(Aufgaben):
**A)** Beantworten Sie anhand des Textes über die beiden Weltraumfilme:
(i) Wie viele Astronauten brechen in Europa Report zum Jupiter auf?
(ii) Wer hat das Drehbuch zu Europa Report geschrieben?
(iii) Wozu befindet sich das Space Shuttle Explorer in Gravity im Orbit?
**B)** Schreiben Sie aus dem Text über die beiden Weltraumfilme wortgetreu ab, beginnend mit „Alfonso Cuarón (Harry“ und fortlaufend bis einschließlich „Kampf ums Überleben...“.

(Vorliegender Text):
"""

Sebastián Cordero lässt in Europa Report eine Crew von sieben Astronauten zum Jupiter aufbrechen, um dort die Geheimnisse unter dem Eis des Mondes Europa zu ergründen. Schon seit vielen Jahren wird angenommen, dass sich unter dem weißen Panzer ein gewaltiger Ozean befindet, der von thermalen Quellen geheizt wird. Und eben weil Wasser in flüssigen Zustand dort existieren könnte, wäre sogar einfaches Leben möglich. Drehbuchautor Philip Gelatt spielt diese Theorie sehr konsequent durch, denn als die Crew der Europa tatsächlich Hinweise auf Leben findet, wendet sich das Blatt der Geschichte. Zuerst geht man davon aus, dass man nur einzelliges Leben findet, aber da irrt man sich. Unter dem Eis wartet eine weitaus gefährlichere Lebensform, die sich nach und nach die Besatzungsmitglieder vornimmt…

So interessant Europa Report beginnt, so schnell versickert die Handlung in einen drögen Horrorplot, der schon am Anfang vorhersehbar ist. Die Crew wird nacheinander gemeuchelt, teils aus eigener Dummheit, teils von jenem Wesen, von dem man bis zum Schluss nur einige Leuchtzeichen ausmacht. Am Ende hat man das Gefühl alles schon einmal besser gesehen zu haben, auch wenn die Spezialeffekte recht beeindruckend sind. Aber auch schon größere Produktionen haben gezeigt, dass eine gute Tricktechnik nicht über massive Mängel in der Story hinweghelfen kann.

Alfonso Cuarón (Harry Potter und der Gefangene von Askaban) wartet in Gravity mit einer bodenständigeren Geschichte auf. Er führt den Zuschauer in den nahen Erdorbit und spielt ein Szenario durch, vor dem es die gesamten raumfahrenden Nationen graut: Die Heimsuchung durch ein Trümmerfeld von Satelliten, das sich sehr schnell im Orbit bewegt, um alles zu vernichten, was in seinem Weg ist. Dies geschieht als die Russen mit einer Rakete versehentlich einen ihrer eigenen Trabanten vernichtet. Zu dieser Zeit befindet sich auch das Space Shuttle Explorer im Orbit, um Arbeiten am Hubble Teleskop durchzuführen. Die beiden Astronauten Ryan Stone und Matt Kowalski schaffen es nicht rechtzeitig zurück ins Shuttle, Stone wird sogar durch die Trümmer in den Weltraum geschleudert. Nun beginnt ein gnadenloser Kampf ums Überleben...

"""

(Daten zur Prüfung):
"""

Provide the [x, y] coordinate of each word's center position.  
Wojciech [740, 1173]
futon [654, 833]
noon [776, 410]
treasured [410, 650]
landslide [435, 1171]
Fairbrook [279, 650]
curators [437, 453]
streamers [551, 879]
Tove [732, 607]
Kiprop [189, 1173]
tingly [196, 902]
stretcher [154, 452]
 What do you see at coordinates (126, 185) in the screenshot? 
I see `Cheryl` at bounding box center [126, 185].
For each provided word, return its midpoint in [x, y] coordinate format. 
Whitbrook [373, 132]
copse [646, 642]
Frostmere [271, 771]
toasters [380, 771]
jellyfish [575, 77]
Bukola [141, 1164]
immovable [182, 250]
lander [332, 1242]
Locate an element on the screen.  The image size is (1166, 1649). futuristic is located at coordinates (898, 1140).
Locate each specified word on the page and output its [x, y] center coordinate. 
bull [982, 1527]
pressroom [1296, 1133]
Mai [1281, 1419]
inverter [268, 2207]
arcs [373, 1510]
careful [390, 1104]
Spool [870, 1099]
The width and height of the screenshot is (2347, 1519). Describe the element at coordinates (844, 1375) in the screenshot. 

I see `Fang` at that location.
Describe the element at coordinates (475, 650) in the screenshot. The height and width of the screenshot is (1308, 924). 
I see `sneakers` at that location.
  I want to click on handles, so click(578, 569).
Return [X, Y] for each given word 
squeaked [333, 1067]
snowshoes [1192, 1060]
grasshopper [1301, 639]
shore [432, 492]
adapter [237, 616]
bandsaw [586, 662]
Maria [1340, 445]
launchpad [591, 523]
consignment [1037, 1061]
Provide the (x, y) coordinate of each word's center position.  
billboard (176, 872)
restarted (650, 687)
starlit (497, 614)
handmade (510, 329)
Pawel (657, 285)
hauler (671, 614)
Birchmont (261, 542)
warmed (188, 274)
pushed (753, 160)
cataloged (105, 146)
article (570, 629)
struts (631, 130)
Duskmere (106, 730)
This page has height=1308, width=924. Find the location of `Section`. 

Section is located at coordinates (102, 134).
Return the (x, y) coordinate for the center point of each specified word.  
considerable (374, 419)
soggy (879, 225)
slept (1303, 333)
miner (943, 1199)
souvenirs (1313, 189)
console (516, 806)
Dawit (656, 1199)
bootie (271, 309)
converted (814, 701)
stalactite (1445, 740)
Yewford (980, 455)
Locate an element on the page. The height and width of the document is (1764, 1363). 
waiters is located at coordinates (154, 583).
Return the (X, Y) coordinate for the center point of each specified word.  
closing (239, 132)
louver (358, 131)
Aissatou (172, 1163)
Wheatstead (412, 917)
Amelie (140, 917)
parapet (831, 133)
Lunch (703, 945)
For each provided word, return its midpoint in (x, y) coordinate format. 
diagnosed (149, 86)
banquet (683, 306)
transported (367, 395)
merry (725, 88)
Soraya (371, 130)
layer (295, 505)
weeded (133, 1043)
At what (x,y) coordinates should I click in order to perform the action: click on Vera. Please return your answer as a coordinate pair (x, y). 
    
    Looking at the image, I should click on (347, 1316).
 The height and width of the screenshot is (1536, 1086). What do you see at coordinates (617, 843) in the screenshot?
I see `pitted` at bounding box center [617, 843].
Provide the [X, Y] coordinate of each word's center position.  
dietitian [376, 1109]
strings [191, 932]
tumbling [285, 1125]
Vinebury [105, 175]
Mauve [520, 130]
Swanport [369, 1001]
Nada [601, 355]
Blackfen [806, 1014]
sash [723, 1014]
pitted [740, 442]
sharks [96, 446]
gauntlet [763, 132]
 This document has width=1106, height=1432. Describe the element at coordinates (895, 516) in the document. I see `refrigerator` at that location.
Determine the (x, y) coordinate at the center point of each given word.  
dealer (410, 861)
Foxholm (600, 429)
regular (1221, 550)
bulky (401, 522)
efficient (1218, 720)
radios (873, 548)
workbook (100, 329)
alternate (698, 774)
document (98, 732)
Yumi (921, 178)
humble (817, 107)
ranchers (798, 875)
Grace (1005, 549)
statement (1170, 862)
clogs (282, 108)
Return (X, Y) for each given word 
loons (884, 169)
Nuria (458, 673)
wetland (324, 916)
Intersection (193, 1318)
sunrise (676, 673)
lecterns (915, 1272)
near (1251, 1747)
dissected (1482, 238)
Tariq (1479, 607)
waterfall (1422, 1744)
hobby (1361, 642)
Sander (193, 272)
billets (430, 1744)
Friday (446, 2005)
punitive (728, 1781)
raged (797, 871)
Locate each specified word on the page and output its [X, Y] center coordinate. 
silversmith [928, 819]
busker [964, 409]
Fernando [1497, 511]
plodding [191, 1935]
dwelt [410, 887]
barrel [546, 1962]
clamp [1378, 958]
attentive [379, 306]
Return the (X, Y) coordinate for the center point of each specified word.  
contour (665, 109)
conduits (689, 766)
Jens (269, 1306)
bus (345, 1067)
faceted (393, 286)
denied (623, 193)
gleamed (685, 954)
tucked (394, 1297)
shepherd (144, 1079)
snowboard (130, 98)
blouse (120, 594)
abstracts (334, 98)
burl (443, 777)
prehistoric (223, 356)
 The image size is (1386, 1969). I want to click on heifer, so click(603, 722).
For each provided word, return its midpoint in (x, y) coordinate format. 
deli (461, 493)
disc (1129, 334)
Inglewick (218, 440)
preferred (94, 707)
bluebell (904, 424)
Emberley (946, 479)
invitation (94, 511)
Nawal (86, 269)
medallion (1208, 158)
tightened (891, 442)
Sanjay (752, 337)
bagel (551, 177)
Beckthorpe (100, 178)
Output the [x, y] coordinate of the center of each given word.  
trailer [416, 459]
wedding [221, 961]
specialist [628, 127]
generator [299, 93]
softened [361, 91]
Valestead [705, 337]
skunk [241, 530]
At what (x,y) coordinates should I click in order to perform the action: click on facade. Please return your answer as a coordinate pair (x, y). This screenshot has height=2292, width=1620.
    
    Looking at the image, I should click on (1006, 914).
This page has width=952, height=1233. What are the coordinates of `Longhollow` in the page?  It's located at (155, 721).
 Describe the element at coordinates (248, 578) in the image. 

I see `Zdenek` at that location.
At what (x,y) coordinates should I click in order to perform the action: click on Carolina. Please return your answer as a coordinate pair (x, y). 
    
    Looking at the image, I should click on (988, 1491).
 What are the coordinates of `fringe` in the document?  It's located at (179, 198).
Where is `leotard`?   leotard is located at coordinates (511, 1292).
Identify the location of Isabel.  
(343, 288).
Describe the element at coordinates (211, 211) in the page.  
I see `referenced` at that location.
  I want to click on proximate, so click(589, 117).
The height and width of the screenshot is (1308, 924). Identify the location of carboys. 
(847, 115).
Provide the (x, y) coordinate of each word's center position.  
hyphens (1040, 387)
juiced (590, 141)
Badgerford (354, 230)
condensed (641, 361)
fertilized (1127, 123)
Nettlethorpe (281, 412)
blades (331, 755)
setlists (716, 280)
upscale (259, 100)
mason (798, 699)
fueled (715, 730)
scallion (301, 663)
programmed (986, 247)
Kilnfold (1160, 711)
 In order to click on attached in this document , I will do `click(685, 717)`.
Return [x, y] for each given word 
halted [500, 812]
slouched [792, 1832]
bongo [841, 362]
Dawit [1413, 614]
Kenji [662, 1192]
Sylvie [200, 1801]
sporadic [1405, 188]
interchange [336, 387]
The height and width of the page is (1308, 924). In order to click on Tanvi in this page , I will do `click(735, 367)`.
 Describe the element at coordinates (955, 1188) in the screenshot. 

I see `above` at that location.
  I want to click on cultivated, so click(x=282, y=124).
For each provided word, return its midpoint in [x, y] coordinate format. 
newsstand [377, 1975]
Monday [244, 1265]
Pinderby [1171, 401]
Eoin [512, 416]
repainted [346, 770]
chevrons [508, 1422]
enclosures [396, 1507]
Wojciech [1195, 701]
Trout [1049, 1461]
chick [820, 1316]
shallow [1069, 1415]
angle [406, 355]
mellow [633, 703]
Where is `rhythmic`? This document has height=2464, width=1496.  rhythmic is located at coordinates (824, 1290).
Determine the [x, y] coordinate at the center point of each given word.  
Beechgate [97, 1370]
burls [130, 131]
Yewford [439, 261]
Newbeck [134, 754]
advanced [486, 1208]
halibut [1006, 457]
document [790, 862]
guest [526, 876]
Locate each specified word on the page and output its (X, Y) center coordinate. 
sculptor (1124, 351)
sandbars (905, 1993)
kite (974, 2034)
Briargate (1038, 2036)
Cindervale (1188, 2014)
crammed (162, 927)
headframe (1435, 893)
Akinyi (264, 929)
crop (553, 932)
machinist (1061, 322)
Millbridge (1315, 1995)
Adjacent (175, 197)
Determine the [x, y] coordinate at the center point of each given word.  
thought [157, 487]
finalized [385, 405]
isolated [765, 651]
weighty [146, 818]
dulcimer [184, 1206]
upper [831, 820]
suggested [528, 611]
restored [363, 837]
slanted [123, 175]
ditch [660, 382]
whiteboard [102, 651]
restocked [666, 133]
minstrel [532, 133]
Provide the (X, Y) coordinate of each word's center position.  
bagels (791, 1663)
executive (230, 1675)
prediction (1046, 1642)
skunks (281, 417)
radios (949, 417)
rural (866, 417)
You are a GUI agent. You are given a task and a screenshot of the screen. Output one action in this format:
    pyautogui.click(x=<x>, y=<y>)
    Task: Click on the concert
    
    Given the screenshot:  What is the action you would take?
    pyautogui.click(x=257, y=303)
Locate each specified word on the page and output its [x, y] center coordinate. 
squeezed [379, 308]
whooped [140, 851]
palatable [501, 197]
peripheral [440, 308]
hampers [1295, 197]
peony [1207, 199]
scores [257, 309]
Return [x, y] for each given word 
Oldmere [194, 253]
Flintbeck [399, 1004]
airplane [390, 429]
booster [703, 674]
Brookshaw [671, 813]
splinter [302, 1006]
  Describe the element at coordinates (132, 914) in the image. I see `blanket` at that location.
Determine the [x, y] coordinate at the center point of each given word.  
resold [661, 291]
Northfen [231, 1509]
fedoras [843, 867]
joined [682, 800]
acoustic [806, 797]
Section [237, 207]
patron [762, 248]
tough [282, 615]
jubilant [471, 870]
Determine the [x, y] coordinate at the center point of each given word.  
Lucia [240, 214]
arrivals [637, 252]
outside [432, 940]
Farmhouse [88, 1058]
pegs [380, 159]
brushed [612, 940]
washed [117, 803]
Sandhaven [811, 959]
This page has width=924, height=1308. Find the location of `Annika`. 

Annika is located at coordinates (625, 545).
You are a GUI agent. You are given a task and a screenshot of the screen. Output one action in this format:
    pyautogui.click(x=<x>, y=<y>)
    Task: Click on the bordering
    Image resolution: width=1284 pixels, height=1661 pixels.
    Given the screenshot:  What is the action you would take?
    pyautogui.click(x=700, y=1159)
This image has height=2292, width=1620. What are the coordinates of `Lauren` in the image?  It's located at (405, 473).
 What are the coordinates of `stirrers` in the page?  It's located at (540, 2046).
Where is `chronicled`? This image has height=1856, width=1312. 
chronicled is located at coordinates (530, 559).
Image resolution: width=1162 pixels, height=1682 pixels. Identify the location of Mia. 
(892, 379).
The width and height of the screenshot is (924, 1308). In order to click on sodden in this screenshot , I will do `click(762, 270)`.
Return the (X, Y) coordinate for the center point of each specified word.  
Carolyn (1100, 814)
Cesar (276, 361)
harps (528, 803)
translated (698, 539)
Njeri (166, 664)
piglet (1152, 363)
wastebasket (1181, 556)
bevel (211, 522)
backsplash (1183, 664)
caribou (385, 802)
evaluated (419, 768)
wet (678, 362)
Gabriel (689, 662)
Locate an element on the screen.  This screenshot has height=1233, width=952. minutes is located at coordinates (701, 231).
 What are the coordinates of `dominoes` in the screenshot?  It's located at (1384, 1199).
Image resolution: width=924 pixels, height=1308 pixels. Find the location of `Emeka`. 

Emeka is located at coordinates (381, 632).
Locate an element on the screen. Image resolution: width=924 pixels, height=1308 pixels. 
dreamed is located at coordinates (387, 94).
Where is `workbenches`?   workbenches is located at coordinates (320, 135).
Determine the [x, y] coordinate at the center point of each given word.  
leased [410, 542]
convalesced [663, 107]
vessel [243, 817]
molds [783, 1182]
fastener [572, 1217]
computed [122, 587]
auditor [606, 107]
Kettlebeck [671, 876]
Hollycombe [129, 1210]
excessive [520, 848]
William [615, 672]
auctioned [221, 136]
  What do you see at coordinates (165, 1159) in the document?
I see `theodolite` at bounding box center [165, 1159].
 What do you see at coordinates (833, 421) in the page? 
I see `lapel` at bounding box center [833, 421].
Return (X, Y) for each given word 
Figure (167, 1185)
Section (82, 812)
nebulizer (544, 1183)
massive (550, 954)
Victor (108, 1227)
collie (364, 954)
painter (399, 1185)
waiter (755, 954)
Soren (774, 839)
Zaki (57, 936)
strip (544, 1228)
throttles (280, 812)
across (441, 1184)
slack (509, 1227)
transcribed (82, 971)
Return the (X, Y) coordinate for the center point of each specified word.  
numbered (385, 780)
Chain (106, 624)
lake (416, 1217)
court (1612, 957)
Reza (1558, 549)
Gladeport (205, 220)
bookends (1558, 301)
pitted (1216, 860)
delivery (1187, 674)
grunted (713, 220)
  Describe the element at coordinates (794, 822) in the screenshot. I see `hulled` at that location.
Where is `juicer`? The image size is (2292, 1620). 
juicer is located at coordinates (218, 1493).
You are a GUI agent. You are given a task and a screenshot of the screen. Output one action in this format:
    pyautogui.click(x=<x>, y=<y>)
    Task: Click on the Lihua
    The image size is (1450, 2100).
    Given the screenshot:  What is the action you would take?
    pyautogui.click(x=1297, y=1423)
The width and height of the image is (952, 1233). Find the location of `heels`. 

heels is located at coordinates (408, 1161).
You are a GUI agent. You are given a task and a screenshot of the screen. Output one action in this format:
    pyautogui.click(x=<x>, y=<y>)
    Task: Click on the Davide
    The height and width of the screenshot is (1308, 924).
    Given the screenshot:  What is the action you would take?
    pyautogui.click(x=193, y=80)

"""

(Lösungen):
**A)**
(i) Sieben.
(ii) Philip Gelatt.
(iii) Um Arbeiten am Hubble Teleskop durchzuführen.

**B)**
Alfonso Cuarón (Harry Potter und der Gefangene von Askaban) wartet in Gravity mit einer bodenständigeren Geschichte auf. Er führt den Zuschauer in den nahen Erdorbit und spielt ein Szenario durch, vor dem es die gesamten raumfahrenden Nationen graut: Die Heimsuchung durch ein Trümmerfeld von Satelliten, das sich sehr schnell im Orbit bewegt, um alles zu vernichten, was in seinem Weg ist. Dies geschieht als die Russen mit einer Rakete versehentlich einen ihrer eigenen Trabanten vernichtet. Zu dieser Zeit befindet sich auch das Space Shuttle Explorer im Orbit, um Arbeiten am Hubble Teleskop durchzuführen. Die beiden Astronauten Ryan Stone und Matt Kowalski schaffen es nicht rechtzeitig zurück ins Shuttle, Stone wird sogar durch die Trümmer in den Weltraum geschleudert. Nun beginnt ein gnadenloser Kampf ums Überleben...